The task » Every line from the one with "Open the 'Read the privacy policy' link" through the end of the entries below must be retyped exactly, and only those lines. The pictures are not part of the copy.

# # # # # # #

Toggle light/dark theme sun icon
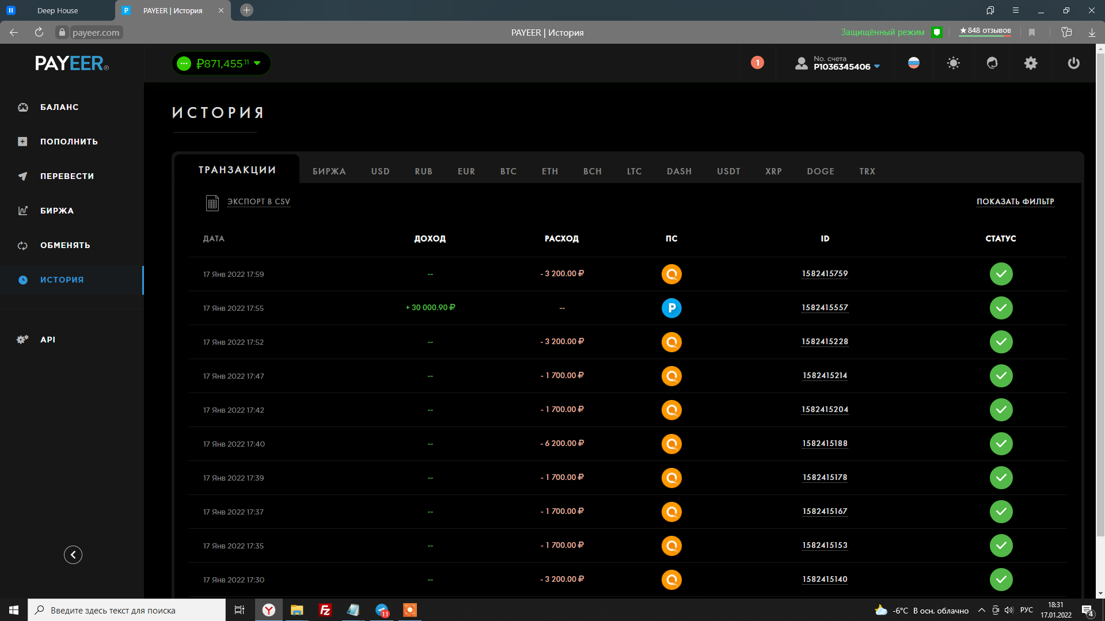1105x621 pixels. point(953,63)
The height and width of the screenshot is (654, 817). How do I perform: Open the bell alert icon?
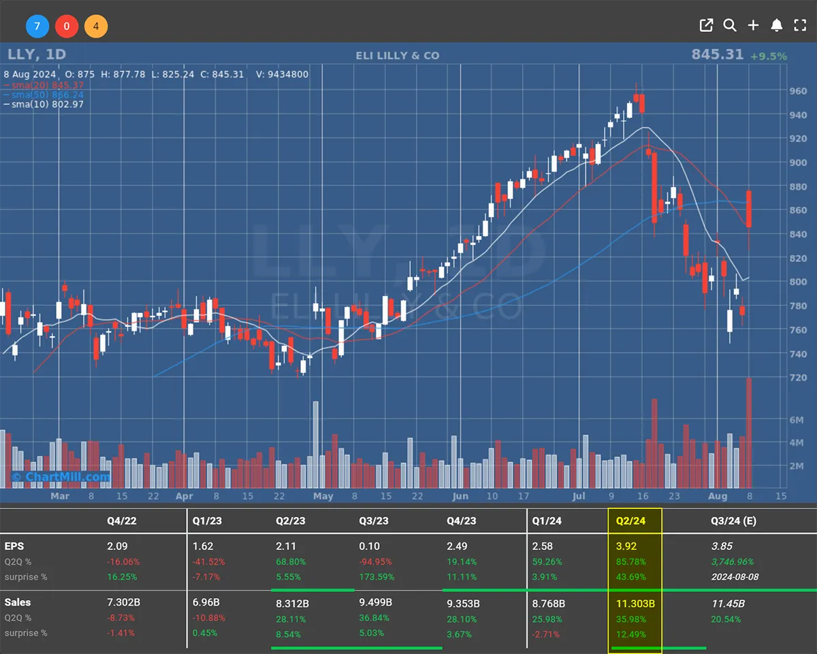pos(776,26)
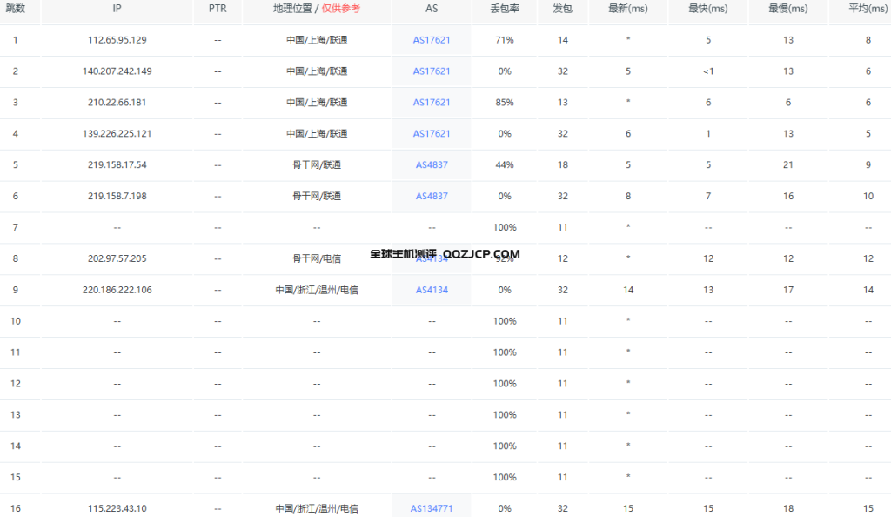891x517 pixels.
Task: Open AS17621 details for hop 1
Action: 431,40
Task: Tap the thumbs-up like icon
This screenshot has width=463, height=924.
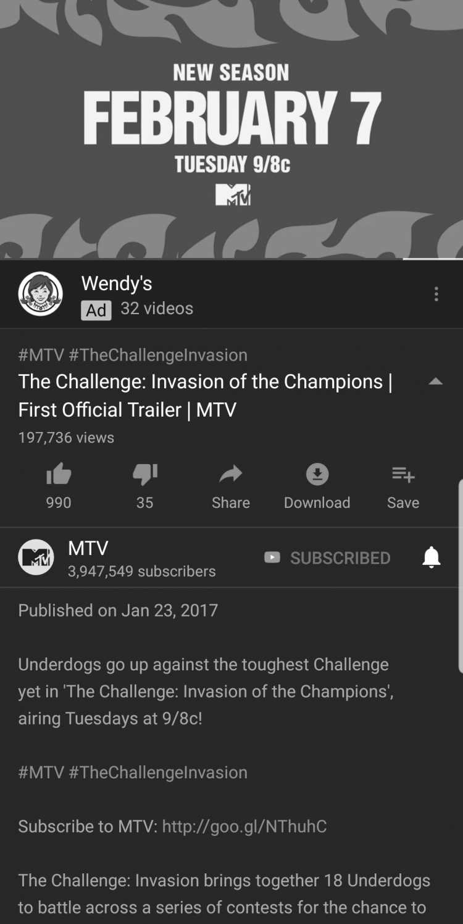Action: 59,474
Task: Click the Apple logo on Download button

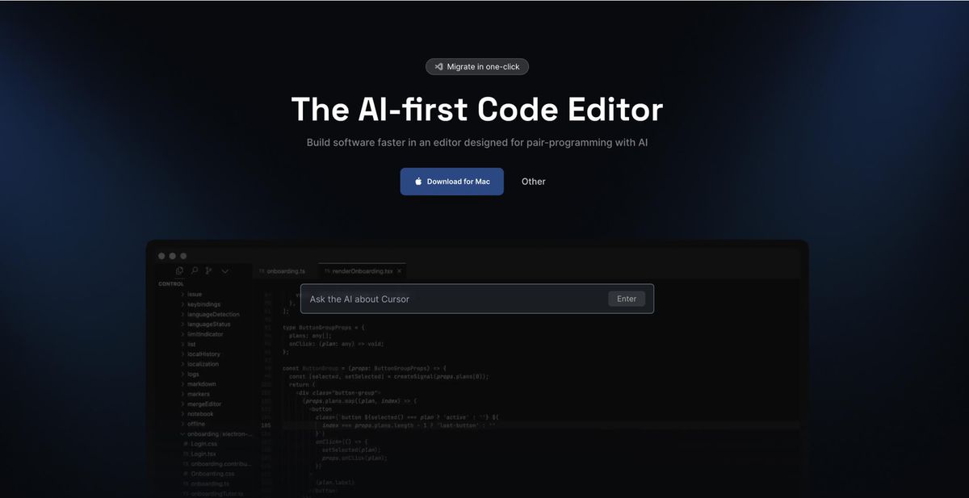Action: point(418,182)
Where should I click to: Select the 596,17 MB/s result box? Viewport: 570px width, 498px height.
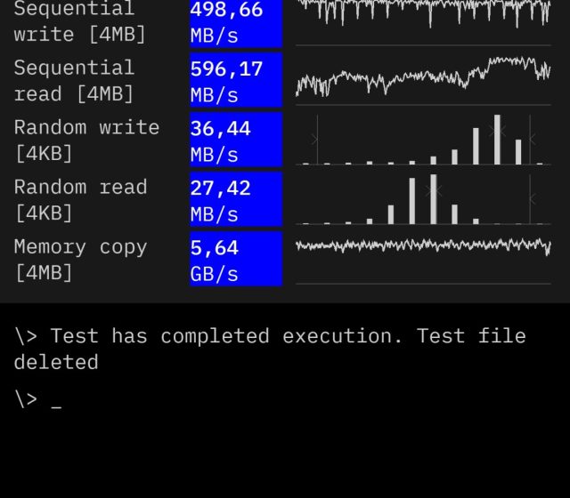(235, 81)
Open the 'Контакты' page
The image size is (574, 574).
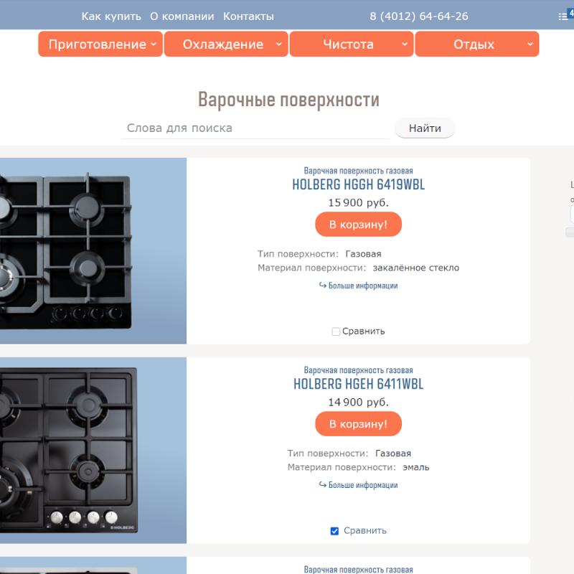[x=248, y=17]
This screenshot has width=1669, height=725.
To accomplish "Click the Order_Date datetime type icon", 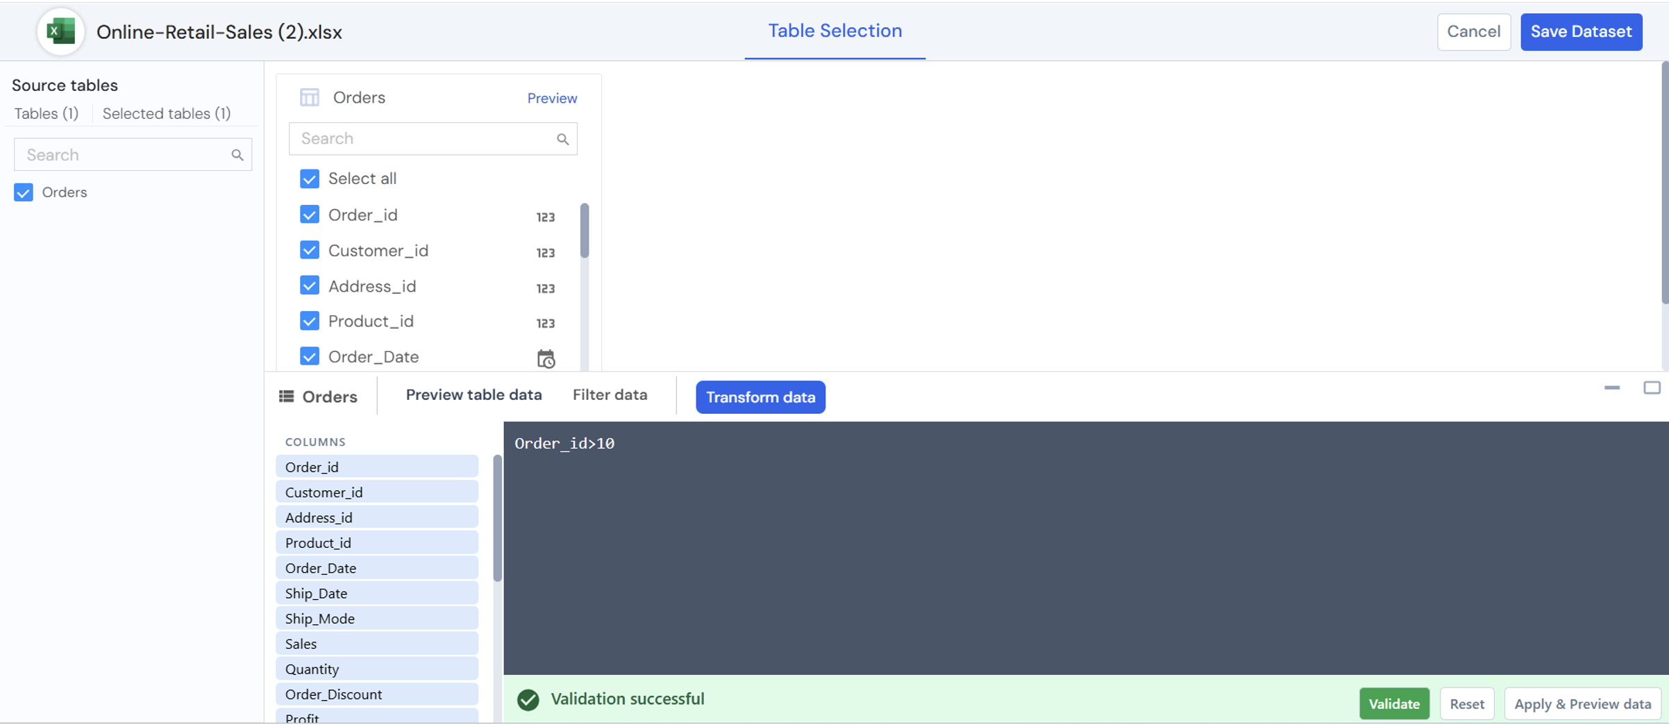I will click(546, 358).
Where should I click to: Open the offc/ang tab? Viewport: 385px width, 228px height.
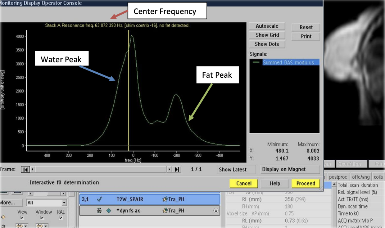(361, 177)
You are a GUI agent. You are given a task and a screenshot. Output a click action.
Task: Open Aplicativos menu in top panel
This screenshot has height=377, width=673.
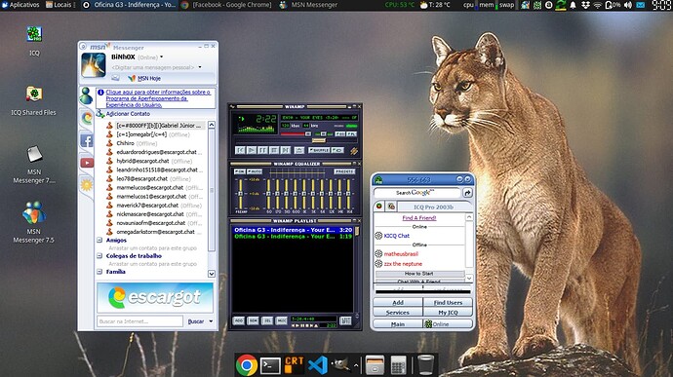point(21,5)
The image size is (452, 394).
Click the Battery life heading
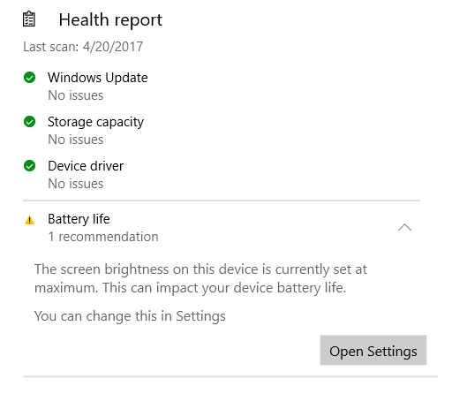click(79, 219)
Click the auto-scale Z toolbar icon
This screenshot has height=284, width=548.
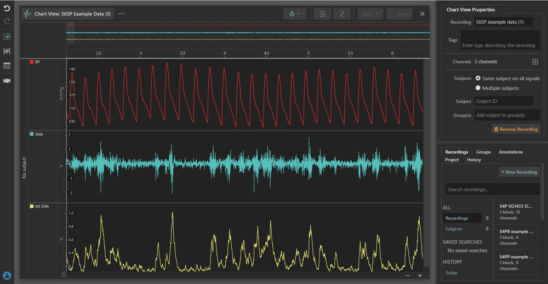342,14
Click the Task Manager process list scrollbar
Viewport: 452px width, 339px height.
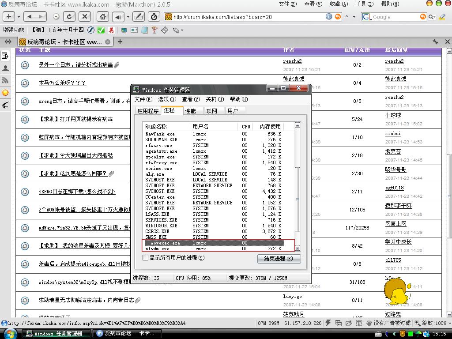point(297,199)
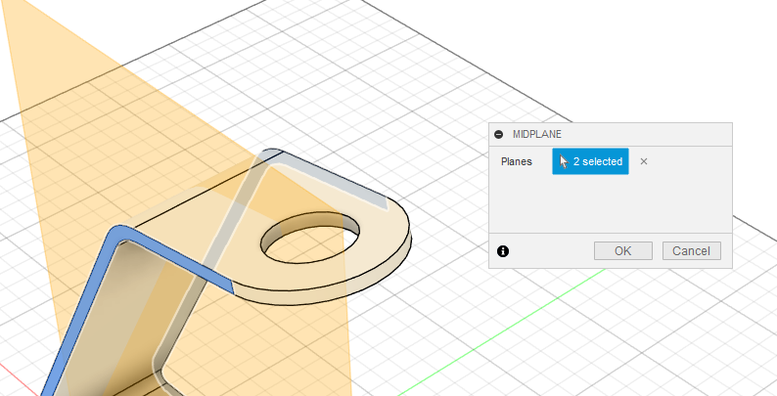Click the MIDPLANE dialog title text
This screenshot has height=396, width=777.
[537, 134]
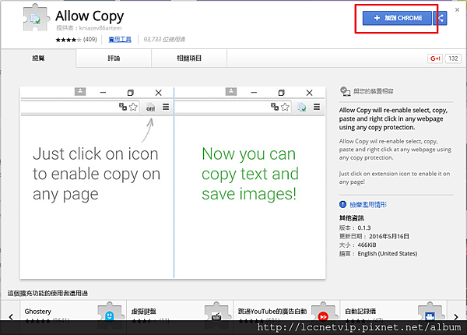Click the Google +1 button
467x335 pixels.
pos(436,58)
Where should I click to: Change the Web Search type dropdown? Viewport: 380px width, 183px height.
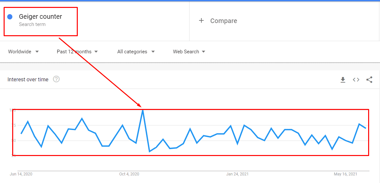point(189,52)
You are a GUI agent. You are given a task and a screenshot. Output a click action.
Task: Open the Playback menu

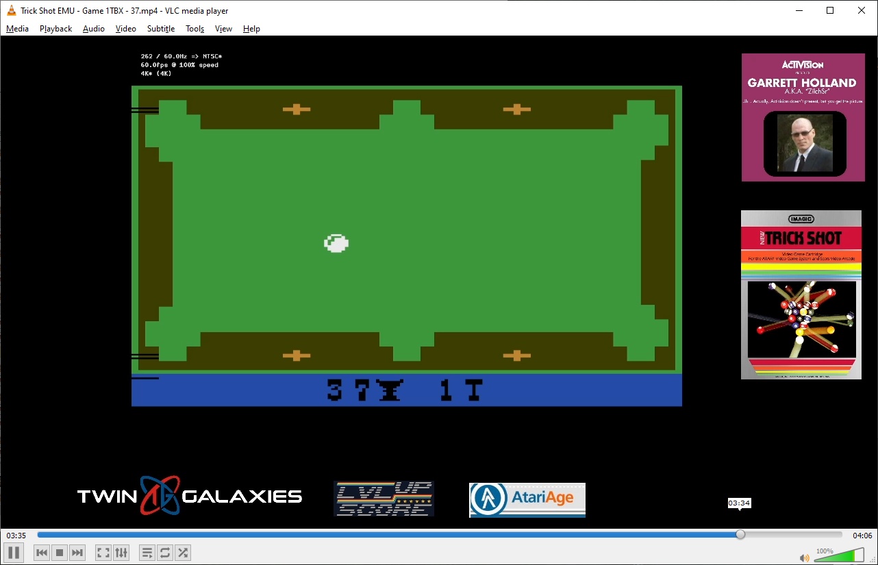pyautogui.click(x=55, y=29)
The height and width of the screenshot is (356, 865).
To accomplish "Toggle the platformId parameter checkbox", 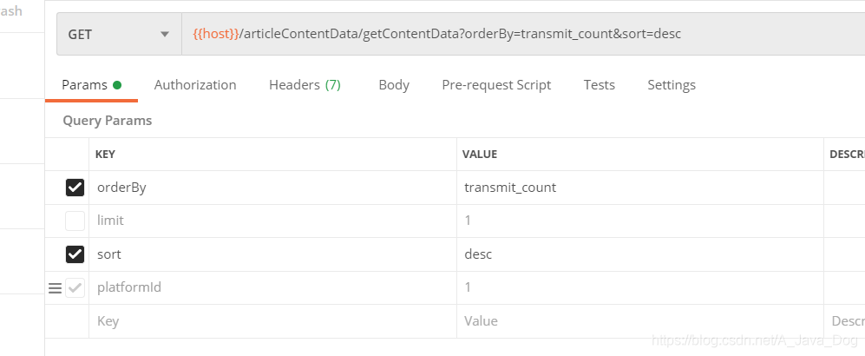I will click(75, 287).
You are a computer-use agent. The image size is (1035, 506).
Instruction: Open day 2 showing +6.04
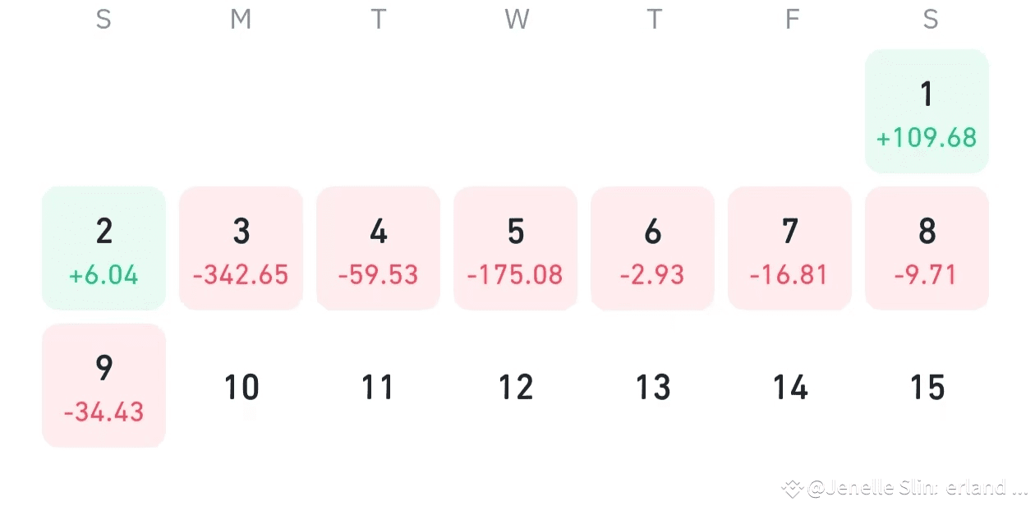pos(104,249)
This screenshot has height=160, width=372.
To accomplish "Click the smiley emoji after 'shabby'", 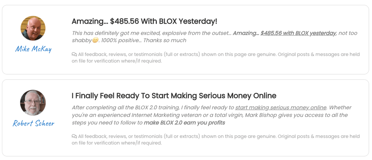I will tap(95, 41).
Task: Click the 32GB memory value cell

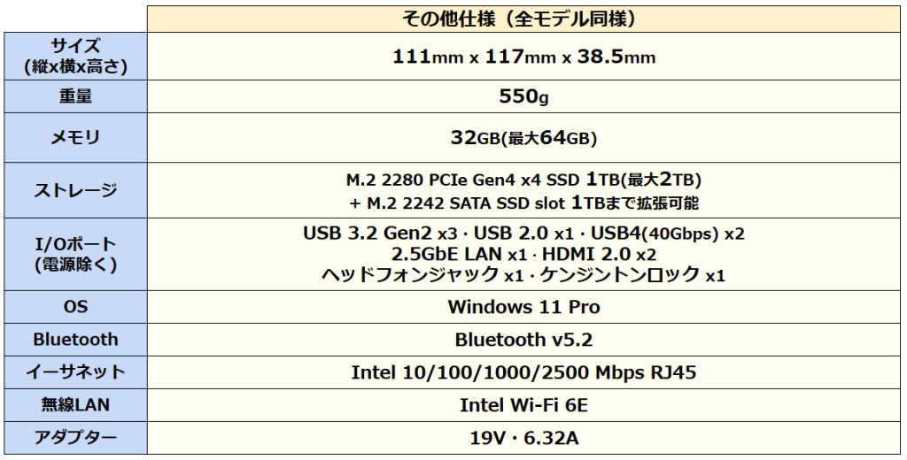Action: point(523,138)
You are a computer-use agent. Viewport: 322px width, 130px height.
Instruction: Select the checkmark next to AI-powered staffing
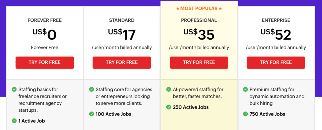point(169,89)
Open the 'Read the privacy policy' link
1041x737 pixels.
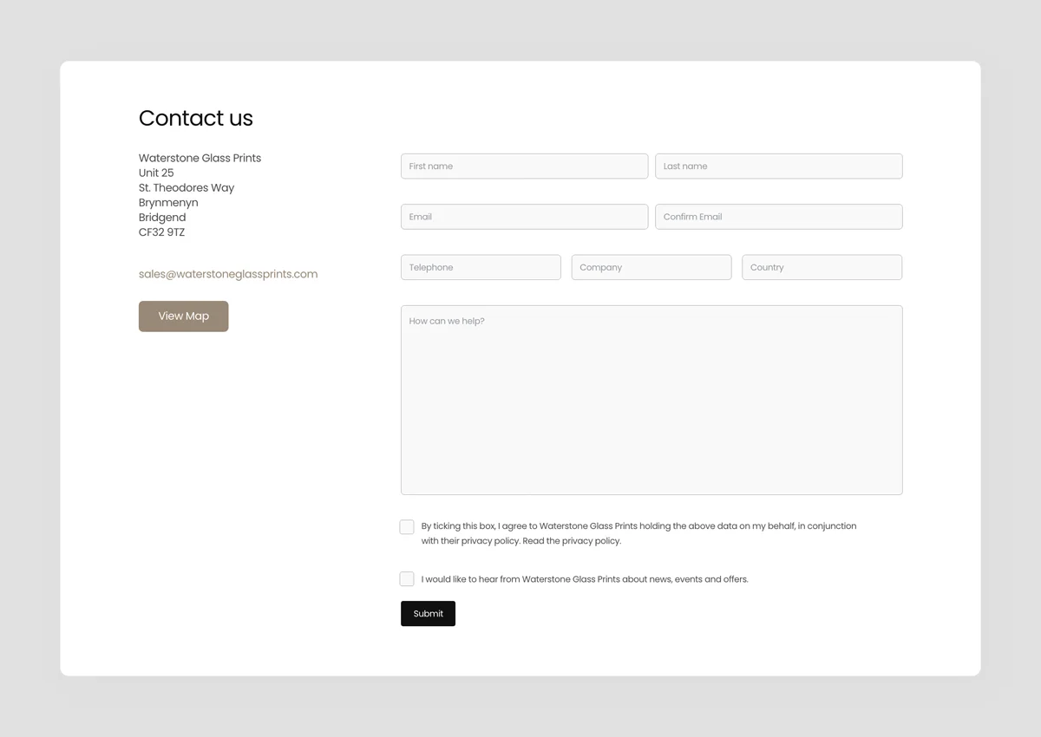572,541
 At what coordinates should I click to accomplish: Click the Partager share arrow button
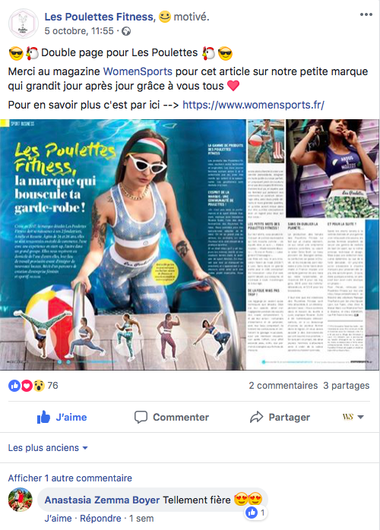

# # # # # # #

Result below »
Open the 'Read the privacy policy' link
1041x737 pixels.
572,541
 At what coordinates should I click to accomplish: Click the Partager share arrow button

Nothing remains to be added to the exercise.